Water affairs's portfolio committee chair Johnny de Lange.
“We’re not going to take nonsense like that … that is absolutely unacceptable,” chairperson Johnny de Lange said. The committee was being briefed by senior water affairs and Trans-Caledon Tunnel Authority (TCTA) officials on the management of acid mine drainage (AMD) in the Witwatersrand mining region.
De Lange was reacting to a statement by TCTA executive manager Johan Claassen, who said DRDGold was trying to trade granting access to its land in the Central Basin – on which it has mining operations – in return for indemnification from AMD claims.
Claassen is a member of the government-appointed team dealing with AMD.
“The challenge that we currently have with the Central Basin is that we don’t have such a cooperative arrangement with DRDGold; they are trying to use the position in terms of giving us access to land to also get some indemnification from the department of water affairs,” Claassen said.
The so-called Central Basin is the mining area that lies under Johannesburg and Germiston, and is one of three geologically discrete areas – across the Witwatersrand region – threatened by AMD.
The other two are the eastern and western basins. Water affairs chief operations officer Trevor Balzer added to Claassen’s explanation, saying what DRDGold was “trying to do at the moment, in giving us access to their land, is saying, ‘well, indemnify us from any claim'”.
Blackmail
De Lange took strong exception to what he had heard. “How can people blackmail you, to tell you we’ll give you access to the land … but by doing that we want to be indemnified from any other obligations?
“How can we even negotiate with people like this?

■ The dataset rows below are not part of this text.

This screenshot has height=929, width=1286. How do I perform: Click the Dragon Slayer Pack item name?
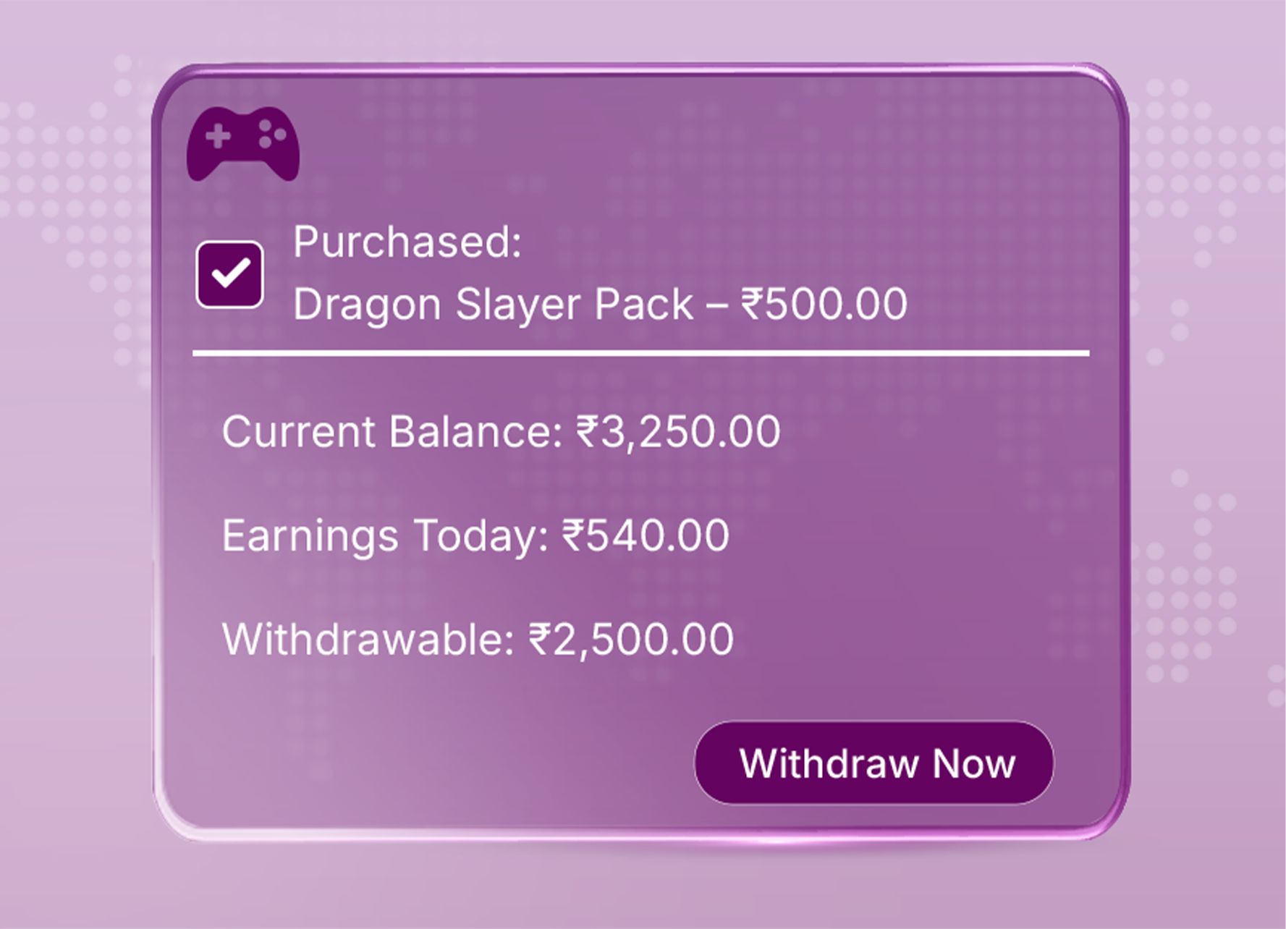pos(494,304)
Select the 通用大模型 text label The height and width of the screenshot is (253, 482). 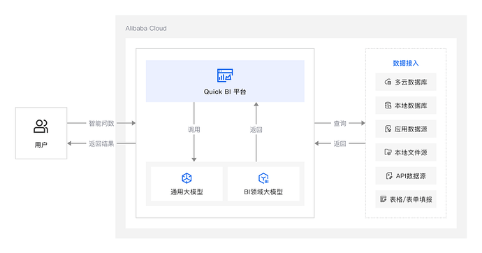pos(187,191)
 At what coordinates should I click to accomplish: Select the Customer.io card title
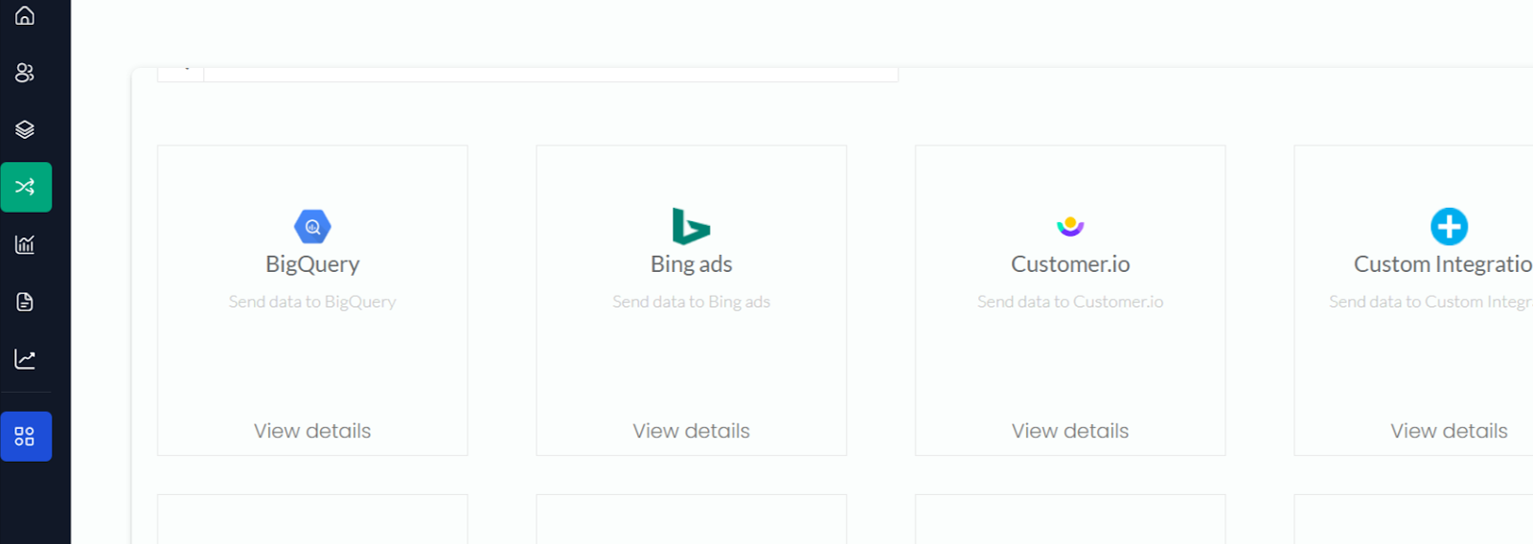[1070, 264]
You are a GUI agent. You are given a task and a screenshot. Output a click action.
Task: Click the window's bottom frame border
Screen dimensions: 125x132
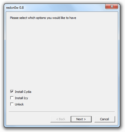point(62,126)
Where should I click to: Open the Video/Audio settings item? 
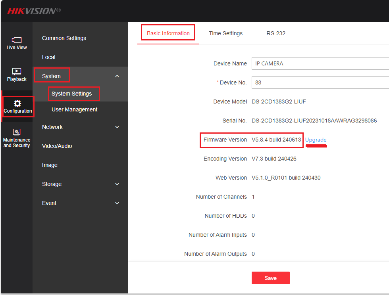coord(57,146)
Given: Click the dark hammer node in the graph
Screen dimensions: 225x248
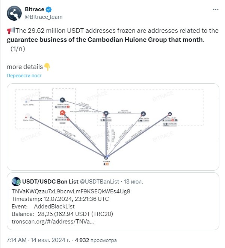Looking at the screenshot, I should (62, 100).
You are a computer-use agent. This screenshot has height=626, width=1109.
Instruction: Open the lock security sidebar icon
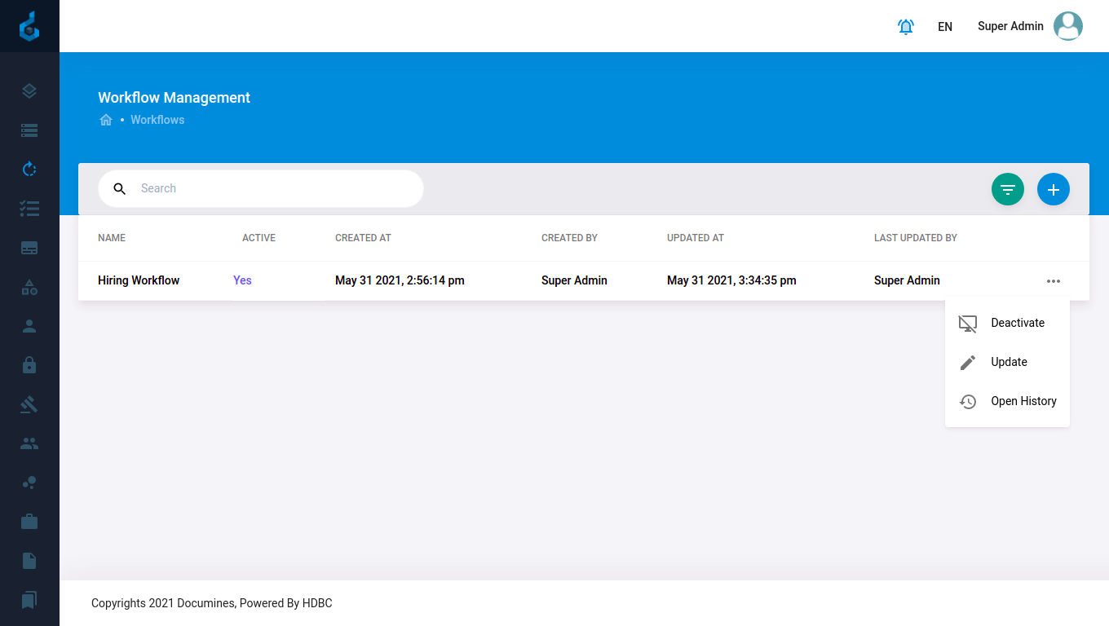click(x=29, y=365)
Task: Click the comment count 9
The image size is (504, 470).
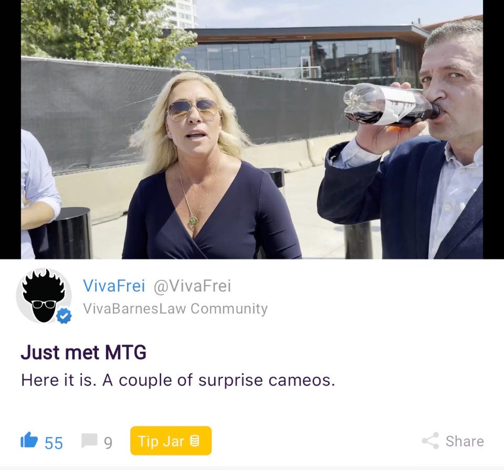Action: pos(108,443)
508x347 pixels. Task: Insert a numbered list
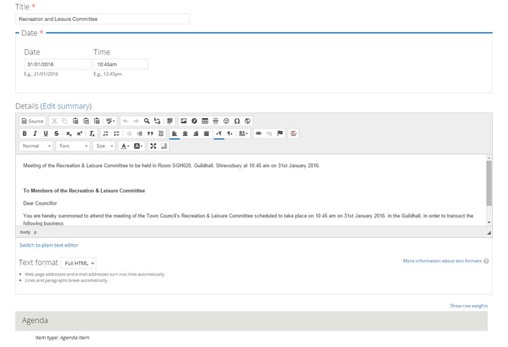(x=106, y=133)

We should just give them directives … and tell them to do it! And if they don’t, we should donder [beat] them!” he said.
He said mines that had contributed towards the AMD problem were being “molly-coddled” by the department.
“I am really serious about this … we are molly-coddling these mines which have created a problem … This is a clear case of blackmail! What nonsense! There is no space for negotiation here,” De Lange said, adding that to do so would set a precedent.
Claassen, who said the matter was being dealt with “by the respective legal teams”, told De Lange the problem had to do with sludge disposal from the AMD treatment operation, which is set to start in the Central Basin in April next year.
“The problem that we have is that we have to dispose of the sludge. We need the mine’s cooperation to co-dispose on their tailings facility,” he told the committee.
‘Make sure they pay for every damn thing’
De Lange responded angrily to this, telling him to arrange to have it done elsewhere.
“Do it somewhere else and just put all the most strict obligations you can on those people … Make sure they pay for every damn thing! You put every obligation on them … You do this and you find another place to put this sludge.”
He told the officials to “have no further negotiation with these people” on access, and to issue DRDGold a legal directive stating what was expected of them.
“And you can tell them this committee is highly, highly irritated that we have this sort of attitude from people that … in all pro. Probability have contributed to this problem, and are getting away scot-free at the moment.”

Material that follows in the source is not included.